May only be called after a successful search and applies to the results of that call. This is equivalent to the Perl $' variable.

Returns
true if there was a string following the match, false if not Example:
RegEx matchB("B");
UtlString getAfter;
if (matchB.Search("xxaBcyy"))
{
matchB.AfterMatchString(&getAfter);
}

would set the UtlString getAfter to "cyy".

Parameters
beforestring to append to - may be NULL, in which case no string is returned, but the return code still indicates whether or not there was some string following the last match.
int AfterMatch ( int  i)

Get the offset of the first character past the matched value.

May only be called after a successful search and applies to the results of that call.

Example:

RegEx matchBseq("A+(B+)C+");
if (matchBseq.Search("xxAABBBCCCyy"))
{
int afterB = matchBseq.AfterMatch(1);
int afterC = matchBseq.AfterMatch(0);
}

would set

  • afterB = 7
  • afterC = 10
Parameters
ithe substring specifier
const char * Match ( int  i = 0)

Get a string matched by a previous search.

Note
This does more memory allocation and data copying than any of the other results methods; use one of the others when possible.

May only be called after a successful search, and applies to the results of that call. Parameter i must be less than SubStrings().

  • Match(-1) returns the last searched subject.
  • Match(0) returns the match of the complete regular expression.
  • Match(1) returns $1, etc.
    Returns
    a pointer to the ith matched substring.
Parameters
imust be < SubStrings()

Member Data Documentation

const unsigned long int MAX_RECURSION = SIPX_MAX_REGEX_RECURSION
static

Default maximum for the recursion depth in searches.

The PCRE internal match() function implements some searches by recursion. This value is the default maximumm allowed depth for that recursion. It can be changed to some other value by passing the maxDepth option argument to the RegEx constructor. It is set at compile time from the SIPX_MAX_REGEX_RECURSION macro, if that value is defined.

If the maximum is exceeded, the match fails.

If this or the maxDepth constructor argument are set to zero, then no limit is enforced (use with caution).
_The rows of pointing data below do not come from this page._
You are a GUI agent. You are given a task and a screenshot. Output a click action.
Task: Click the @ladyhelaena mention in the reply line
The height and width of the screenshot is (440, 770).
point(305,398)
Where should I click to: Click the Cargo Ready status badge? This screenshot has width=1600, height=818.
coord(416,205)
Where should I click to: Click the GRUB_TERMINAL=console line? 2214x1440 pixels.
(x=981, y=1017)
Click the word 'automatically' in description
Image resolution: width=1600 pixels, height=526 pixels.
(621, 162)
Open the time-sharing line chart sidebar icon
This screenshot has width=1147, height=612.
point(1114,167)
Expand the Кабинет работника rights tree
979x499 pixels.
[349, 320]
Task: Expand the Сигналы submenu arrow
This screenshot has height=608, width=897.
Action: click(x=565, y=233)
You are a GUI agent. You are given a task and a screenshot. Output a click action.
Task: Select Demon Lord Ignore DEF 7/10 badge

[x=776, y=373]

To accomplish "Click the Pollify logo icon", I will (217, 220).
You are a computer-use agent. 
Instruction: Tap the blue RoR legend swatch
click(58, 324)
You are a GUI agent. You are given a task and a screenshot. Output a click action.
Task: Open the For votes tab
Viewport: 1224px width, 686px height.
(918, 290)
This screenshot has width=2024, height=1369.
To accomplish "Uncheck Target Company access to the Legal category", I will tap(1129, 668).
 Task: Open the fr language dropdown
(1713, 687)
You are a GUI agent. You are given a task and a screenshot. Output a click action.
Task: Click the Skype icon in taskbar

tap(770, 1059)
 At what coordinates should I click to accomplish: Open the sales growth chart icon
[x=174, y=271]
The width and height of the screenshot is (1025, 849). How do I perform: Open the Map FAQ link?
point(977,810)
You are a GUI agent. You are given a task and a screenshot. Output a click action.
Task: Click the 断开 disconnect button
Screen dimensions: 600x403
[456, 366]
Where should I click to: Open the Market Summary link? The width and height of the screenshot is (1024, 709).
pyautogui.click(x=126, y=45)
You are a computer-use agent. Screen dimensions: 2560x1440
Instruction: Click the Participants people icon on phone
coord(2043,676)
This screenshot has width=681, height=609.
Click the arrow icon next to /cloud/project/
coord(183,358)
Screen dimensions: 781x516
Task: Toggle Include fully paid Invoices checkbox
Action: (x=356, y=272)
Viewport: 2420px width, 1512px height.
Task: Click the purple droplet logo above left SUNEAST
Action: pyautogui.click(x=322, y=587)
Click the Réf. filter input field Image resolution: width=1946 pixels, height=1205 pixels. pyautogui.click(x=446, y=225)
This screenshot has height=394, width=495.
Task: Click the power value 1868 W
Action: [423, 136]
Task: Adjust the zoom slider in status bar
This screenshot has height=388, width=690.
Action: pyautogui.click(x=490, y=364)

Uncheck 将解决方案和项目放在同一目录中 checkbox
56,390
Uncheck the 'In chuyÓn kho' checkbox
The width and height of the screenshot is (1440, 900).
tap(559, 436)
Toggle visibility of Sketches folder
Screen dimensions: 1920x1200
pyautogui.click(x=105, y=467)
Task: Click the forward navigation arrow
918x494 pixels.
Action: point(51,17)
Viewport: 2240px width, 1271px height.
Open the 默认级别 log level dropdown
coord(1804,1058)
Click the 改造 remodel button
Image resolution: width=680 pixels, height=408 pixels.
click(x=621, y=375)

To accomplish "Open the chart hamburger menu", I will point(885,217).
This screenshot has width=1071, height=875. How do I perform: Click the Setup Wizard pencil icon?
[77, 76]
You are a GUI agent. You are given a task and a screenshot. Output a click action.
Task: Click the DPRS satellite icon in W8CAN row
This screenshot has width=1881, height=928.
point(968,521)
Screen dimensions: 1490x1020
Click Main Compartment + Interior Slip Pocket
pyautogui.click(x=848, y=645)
See the discussions of stack size in the pcre documentation.

Note
Caution Test your limits carefully - in versions of PCRE prior to 6.5, there is no way to limit recursive matches, so this is implemented as a limit on the total number of calls to 'match' (PCRE_EXTRA_MATCH_LIMIT); this can dramatically shorten the length of the strings that a pattern that has nested parenthesis will match.